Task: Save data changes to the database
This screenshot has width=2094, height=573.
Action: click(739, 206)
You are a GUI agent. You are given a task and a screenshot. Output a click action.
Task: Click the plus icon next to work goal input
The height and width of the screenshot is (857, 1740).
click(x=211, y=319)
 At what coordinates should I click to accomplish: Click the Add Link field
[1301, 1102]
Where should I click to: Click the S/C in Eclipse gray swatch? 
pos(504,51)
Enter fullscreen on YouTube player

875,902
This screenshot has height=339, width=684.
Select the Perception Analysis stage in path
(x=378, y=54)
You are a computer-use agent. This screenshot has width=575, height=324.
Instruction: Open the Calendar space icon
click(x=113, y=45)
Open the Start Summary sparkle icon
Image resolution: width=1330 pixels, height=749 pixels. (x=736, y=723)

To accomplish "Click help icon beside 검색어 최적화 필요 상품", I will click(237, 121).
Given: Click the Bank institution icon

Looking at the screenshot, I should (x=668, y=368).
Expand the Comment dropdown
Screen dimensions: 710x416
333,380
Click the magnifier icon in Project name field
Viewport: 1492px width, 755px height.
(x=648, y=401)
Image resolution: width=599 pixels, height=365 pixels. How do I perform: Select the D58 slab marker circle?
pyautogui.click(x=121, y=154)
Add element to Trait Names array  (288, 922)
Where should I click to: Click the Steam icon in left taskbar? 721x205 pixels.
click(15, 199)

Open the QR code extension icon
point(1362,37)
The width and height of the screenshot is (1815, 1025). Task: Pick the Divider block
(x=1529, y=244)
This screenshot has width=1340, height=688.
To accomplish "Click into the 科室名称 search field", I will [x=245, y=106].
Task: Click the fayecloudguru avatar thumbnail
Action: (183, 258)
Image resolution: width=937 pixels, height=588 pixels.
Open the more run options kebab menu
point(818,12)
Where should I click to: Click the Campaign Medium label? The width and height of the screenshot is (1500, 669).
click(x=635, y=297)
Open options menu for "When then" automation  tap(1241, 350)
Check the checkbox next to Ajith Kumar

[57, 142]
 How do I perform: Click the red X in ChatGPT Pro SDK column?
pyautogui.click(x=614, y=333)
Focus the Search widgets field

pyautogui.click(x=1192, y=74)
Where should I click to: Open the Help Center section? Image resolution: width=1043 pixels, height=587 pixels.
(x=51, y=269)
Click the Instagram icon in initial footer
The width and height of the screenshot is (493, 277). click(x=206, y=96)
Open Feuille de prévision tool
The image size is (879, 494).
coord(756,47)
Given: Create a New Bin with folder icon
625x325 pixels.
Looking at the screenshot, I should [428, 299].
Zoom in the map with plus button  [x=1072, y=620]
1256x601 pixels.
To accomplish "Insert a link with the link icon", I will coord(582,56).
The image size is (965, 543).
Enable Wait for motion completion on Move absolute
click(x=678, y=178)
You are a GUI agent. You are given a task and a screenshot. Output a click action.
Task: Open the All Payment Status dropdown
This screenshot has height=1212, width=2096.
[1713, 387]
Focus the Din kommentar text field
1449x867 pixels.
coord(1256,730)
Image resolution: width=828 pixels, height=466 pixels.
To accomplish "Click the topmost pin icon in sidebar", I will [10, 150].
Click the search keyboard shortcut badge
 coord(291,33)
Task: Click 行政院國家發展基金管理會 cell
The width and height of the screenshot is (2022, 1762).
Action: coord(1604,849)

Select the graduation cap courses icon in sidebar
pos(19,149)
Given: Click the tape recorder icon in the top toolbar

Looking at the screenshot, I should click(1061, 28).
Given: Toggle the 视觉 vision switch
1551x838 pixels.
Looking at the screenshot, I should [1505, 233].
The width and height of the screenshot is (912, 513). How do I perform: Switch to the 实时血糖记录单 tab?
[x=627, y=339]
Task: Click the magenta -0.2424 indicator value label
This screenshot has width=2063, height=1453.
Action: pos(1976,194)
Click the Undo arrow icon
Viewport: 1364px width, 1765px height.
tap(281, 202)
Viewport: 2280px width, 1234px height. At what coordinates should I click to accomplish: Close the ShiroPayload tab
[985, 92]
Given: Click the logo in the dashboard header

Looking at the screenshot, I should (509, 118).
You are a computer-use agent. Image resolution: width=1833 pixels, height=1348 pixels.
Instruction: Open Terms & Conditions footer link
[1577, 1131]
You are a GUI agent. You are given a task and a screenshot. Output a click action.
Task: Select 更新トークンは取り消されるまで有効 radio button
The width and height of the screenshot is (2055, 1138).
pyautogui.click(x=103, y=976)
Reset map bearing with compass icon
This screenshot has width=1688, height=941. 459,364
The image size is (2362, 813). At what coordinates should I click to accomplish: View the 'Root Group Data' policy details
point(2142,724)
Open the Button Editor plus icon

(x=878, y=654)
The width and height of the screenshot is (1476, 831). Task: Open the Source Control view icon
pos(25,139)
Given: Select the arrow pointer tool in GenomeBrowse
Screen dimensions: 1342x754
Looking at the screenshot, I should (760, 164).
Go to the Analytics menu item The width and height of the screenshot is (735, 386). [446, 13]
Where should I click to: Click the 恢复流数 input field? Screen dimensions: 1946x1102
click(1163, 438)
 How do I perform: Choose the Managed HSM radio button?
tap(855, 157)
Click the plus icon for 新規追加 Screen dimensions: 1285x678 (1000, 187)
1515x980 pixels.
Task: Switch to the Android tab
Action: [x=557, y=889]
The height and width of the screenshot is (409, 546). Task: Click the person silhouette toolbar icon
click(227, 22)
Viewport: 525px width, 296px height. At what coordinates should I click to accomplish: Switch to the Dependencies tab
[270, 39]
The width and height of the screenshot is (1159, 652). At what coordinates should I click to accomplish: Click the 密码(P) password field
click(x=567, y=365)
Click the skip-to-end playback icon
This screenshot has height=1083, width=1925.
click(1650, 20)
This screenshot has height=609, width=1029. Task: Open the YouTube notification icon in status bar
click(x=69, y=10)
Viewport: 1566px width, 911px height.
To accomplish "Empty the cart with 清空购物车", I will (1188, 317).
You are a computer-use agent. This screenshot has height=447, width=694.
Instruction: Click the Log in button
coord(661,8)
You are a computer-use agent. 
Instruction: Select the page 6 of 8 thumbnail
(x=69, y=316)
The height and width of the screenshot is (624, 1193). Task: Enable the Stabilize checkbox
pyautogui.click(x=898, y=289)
━━━━━━━━━━━━━━━━━━━━
Problem:
What is needed here is a word-for-word copy of the whole listing.

Exercise output:
Task: Save data changes to the database
This screenshot has width=2094, height=573.
Action: click(739, 206)
You are a GUI agent. You are given a task and a screenshot. Output a click action.
Task: Click the plus icon next to work goal input
The height and width of the screenshot is (857, 1740).
click(x=211, y=319)
 At what coordinates should I click to accomplish: Click the Add Link field
[1301, 1102]
Where should I click to: Click the S/C in Eclipse gray swatch? 
pos(504,51)
Enter fullscreen on YouTube player

875,902
This screenshot has height=339, width=684.
Select the Perception Analysis stage in path
(x=378, y=54)
You are a computer-use agent. This screenshot has width=575, height=324.
Instruction: Open the Calendar space icon
click(x=113, y=45)
Open the Start Summary sparkle icon
Image resolution: width=1330 pixels, height=749 pixels. (x=736, y=723)

To accomplish "Click help icon beside 검색어 최적화 필요 상품", I will click(237, 121).
Given: Click the Bank institution icon

Looking at the screenshot, I should (x=668, y=368).
Expand the Comment dropdown
Screen dimensions: 710x416
333,380
Click the magnifier icon in Project name field
Viewport: 1492px width, 755px height.
(x=648, y=401)
Image resolution: width=599 pixels, height=365 pixels. How do I perform: Select the D58 slab marker circle?
pyautogui.click(x=121, y=154)
Add element to Trait Names array  (288, 922)
Where should I click to: Click the Steam icon in left taskbar? 721x205 pixels.
click(15, 199)

Open the QR code extension icon
point(1362,37)
The width and height of the screenshot is (1815, 1025). Task: Pick the Divider block
(x=1529, y=244)
This screenshot has width=1340, height=688.
To accomplish "Click into the 科室名称 search field", I will [x=245, y=106].
Task: Click the fayecloudguru avatar thumbnail
Action: (183, 258)
Image resolution: width=937 pixels, height=588 pixels.
Open the more run options kebab menu
point(818,12)
Where should I click to: Click the Campaign Medium label? The width and height of the screenshot is (1500, 669).
click(x=635, y=297)
Open options menu for "When then" automation  tap(1241, 350)
Check the checkbox next to Ajith Kumar

[57, 142]
 How do I perform: Click the red X in ChatGPT Pro SDK column?
pyautogui.click(x=614, y=333)
Focus the Search widgets field

pyautogui.click(x=1192, y=74)
Where should I click to: Open the Help Center section? Image resolution: width=1043 pixels, height=587 pixels.
(x=51, y=269)
Click the Instagram icon in initial footer
The width and height of the screenshot is (493, 277). click(x=206, y=96)
Open Feuille de prévision tool
The image size is (879, 494).
coord(756,47)
Given: Create a New Bin with folder icon
625x325 pixels.
Looking at the screenshot, I should [428, 299].
Zoom in the map with plus button  [x=1072, y=620]
1256x601 pixels.
To accomplish "Insert a link with the link icon", I will coord(582,56).
The image size is (965, 543).
Enable Wait for motion completion on Move absolute
click(x=678, y=178)
You are a GUI agent. You are given a task and a screenshot. Output a click action.
Task: Open the All Payment Status dropdown
This screenshot has height=1212, width=2096.
[1713, 387]
Focus the Din kommentar text field
1449x867 pixels.
coord(1256,730)
Image resolution: width=828 pixels, height=466 pixels.
To accomplish "Click the topmost pin icon in sidebar", I will [10, 150].
Click the search keyboard shortcut badge
 coord(291,33)
Task: Click 行政院國家發展基金管理會 cell
The width and height of the screenshot is (2022, 1762).
Action: coord(1604,849)

Select the graduation cap courses icon in sidebar
pos(19,149)
Given: Click the tape recorder icon in the top toolbar

Looking at the screenshot, I should click(1061, 28).
Given: Toggle the 视觉 vision switch
1551x838 pixels.
Looking at the screenshot, I should [1505, 233].
The width and height of the screenshot is (912, 513). How do I perform: Switch to the 实时血糖记录单 tab?
[x=627, y=339]
Task: Click the magenta -0.2424 indicator value label
This screenshot has width=2063, height=1453.
Action: pos(1976,194)
Click the Undo arrow icon
Viewport: 1364px width, 1765px height.
tap(281, 202)
Viewport: 2280px width, 1234px height. At what coordinates should I click to accomplish: Close the ShiroPayload tab
[985, 92]
Given: Click the logo in the dashboard header

Looking at the screenshot, I should (509, 118).
You are a computer-use agent. Image resolution: width=1833 pixels, height=1348 pixels.
Instruction: Open Terms & Conditions footer link
[1577, 1131]
You are a GUI agent. You are given a task and a screenshot. Output a click action.
Task: Select 更新トークンは取り消されるまで有効 radio button
The width and height of the screenshot is (2055, 1138).
pyautogui.click(x=103, y=976)
Reset map bearing with compass icon
This screenshot has width=1688, height=941. 459,364
The image size is (2362, 813). At what coordinates should I click to accomplish: View the 'Root Group Data' policy details
point(2142,724)
Open the Button Editor plus icon

(x=878, y=654)
The width and height of the screenshot is (1476, 831). Task: Open the Source Control view icon
pos(25,139)
Given: Select the arrow pointer tool in GenomeBrowse
Screen dimensions: 1342x754
Looking at the screenshot, I should (760, 164).
Go to the Analytics menu item The width and height of the screenshot is (735, 386). [446, 13]
Where should I click to: Click the 恢复流数 input field? Screen dimensions: 1946x1102
click(1163, 438)
 How do I perform: Choose the Managed HSM radio button?
tap(855, 157)
Click the plus icon for 新規追加 Screen dimensions: 1285x678 (1000, 187)
1515x980 pixels.
Task: Switch to the Android tab
Action: [x=557, y=889]
The height and width of the screenshot is (409, 546). Task: Click the person silhouette toolbar icon
click(227, 22)
Viewport: 525px width, 296px height. At what coordinates should I click to accomplish: Switch to the Dependencies tab
[270, 39]
The width and height of the screenshot is (1159, 652). At what coordinates should I click to accomplish: Click the 密码(P) password field
click(x=567, y=365)
Click the skip-to-end playback icon
This screenshot has height=1083, width=1925.
click(1650, 20)
This screenshot has height=609, width=1029. Task: Open the YouTube notification icon in status bar
click(x=69, y=10)
Viewport: 1566px width, 911px height.
To accomplish "Empty the cart with 清空购物车", I will (1188, 317).
You are a computer-use agent. This screenshot has height=447, width=694.
Instruction: Click the Log in button
coord(661,8)
You are a computer-use agent. 
Instruction: Select the page 6 of 8 thumbnail
(x=69, y=316)
The height and width of the screenshot is (624, 1193). Task: Enable the Stabilize checkbox
pyautogui.click(x=898, y=289)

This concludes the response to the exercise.